• **Information given**:
╭──

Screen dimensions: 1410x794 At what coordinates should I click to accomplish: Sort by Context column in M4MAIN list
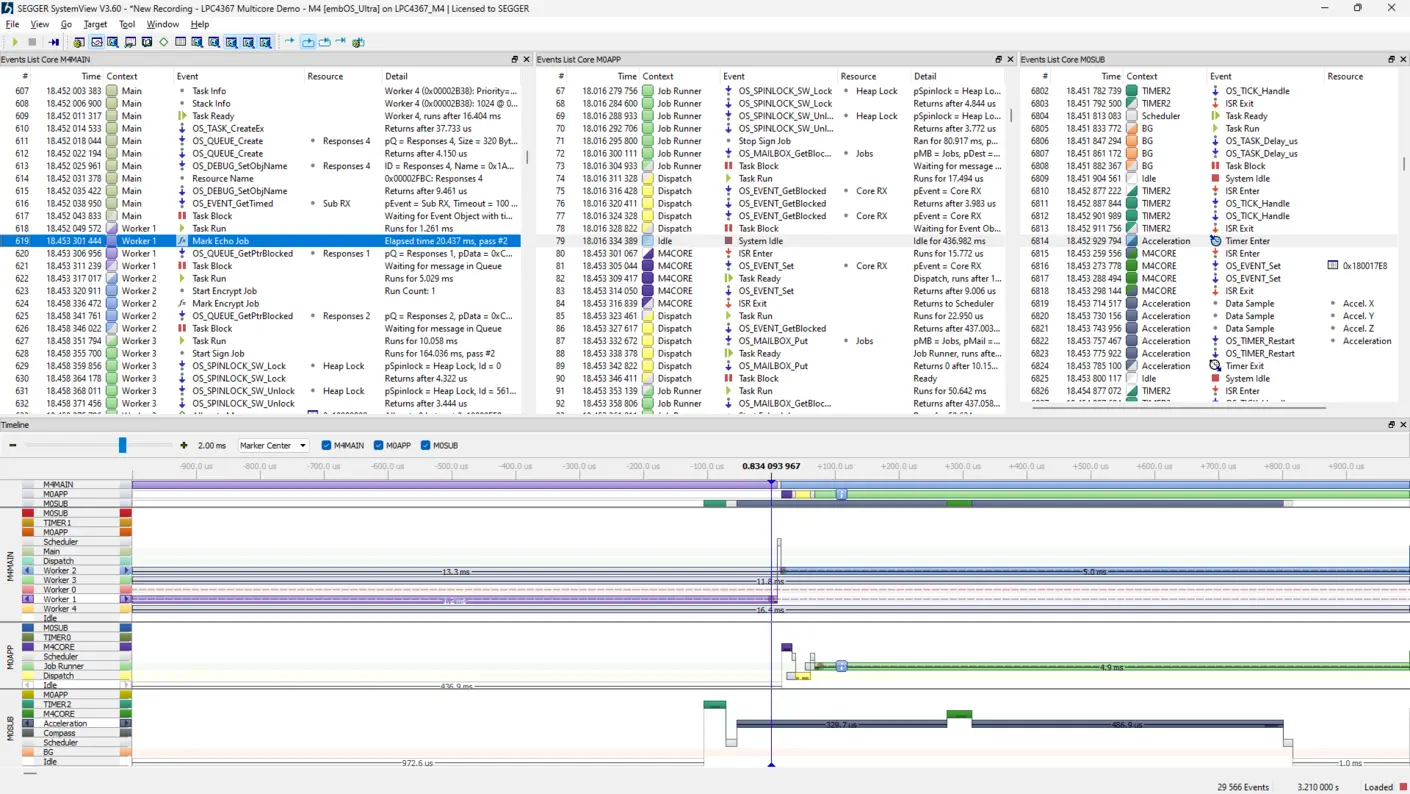[x=122, y=76]
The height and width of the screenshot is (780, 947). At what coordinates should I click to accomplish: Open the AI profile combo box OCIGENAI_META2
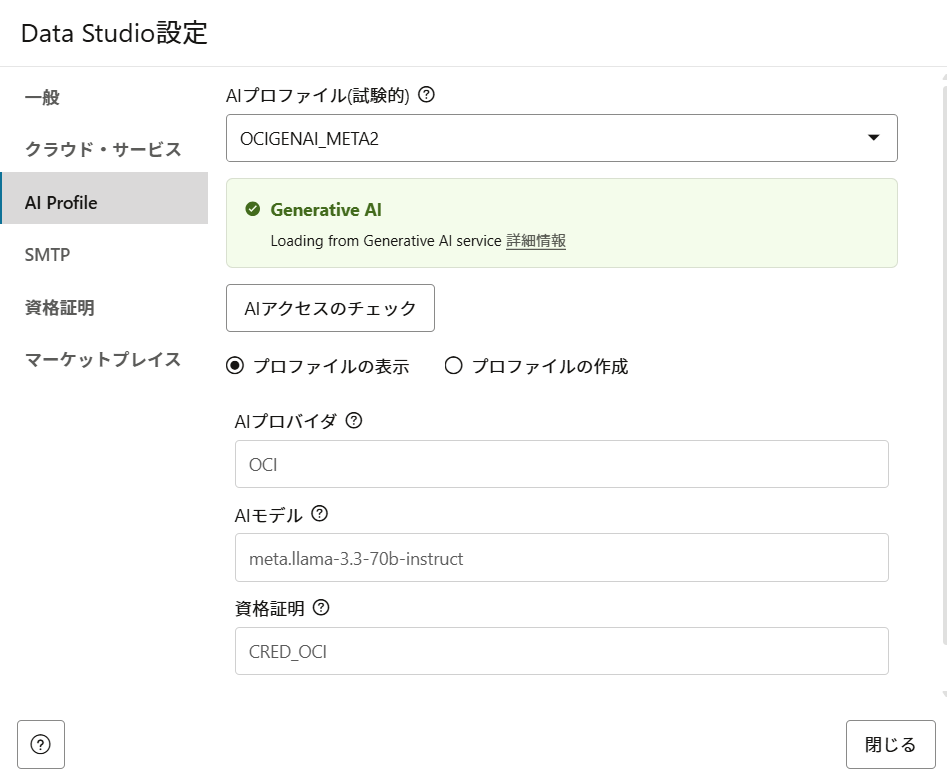(x=562, y=138)
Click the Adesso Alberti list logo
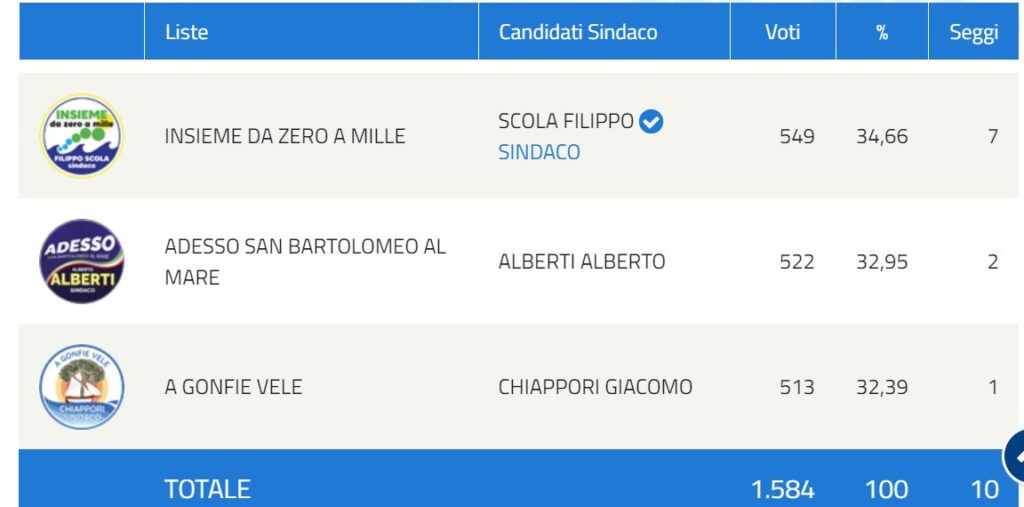Viewport: 1024px width, 507px height. [x=81, y=261]
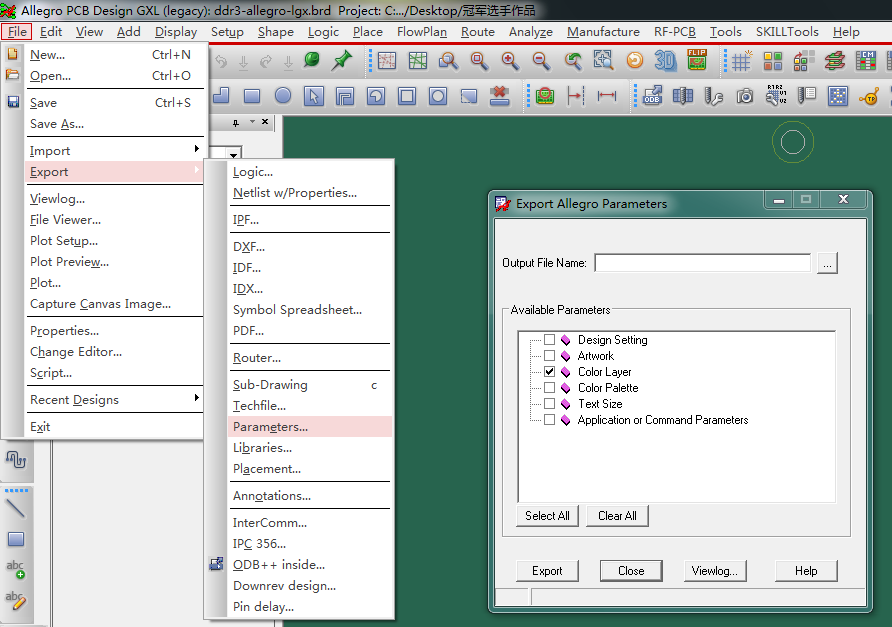Enable the Design Setting checkbox

(549, 340)
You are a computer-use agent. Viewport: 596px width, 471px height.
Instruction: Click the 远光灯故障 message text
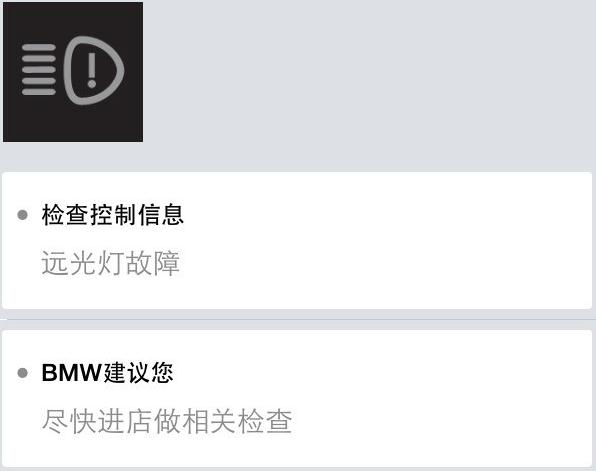tap(110, 263)
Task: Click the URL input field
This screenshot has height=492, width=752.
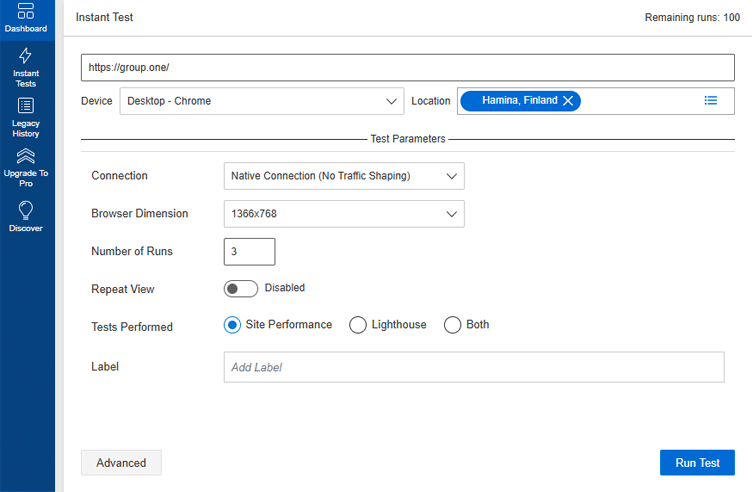Action: pos(407,68)
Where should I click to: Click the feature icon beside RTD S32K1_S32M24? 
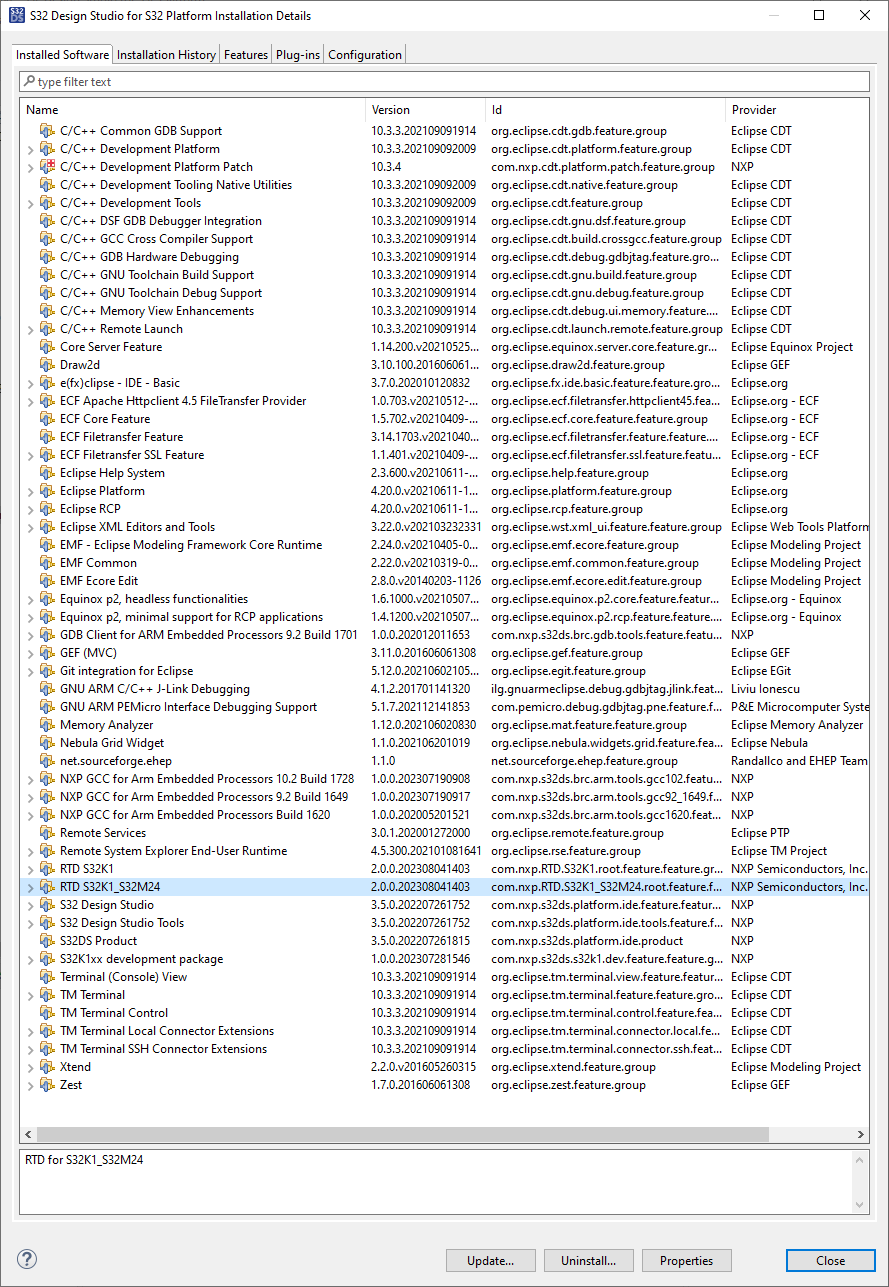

╰──

• **Directions**:
Without the pictures, return the entries exactly as they appear.

• **Response to the exercise**:
Screen dimensions: 1410x794 At what coordinates should I click to accomplish: Sort by Context column in M4MAIN list
[x=122, y=76]
The height and width of the screenshot is (780, 947). At what coordinates should I click to accomplish: Open the AI profile combo box OCIGENAI_META2
(x=562, y=138)
Click the Adesso Alberti list logo
Viewport: 1024px width, 507px height. [x=81, y=261]
Enable the Design Setting checkbox

(549, 340)
You are a computer-use agent. Viewport: 596px width, 471px height.
Instruction: Click the 远光灯故障 message text
tap(110, 263)
Task: Click the URL input field
This screenshot has height=492, width=752.
Action: pos(407,68)
Where should I click to: Click the feature icon beside RTD S32K1_S32M24? 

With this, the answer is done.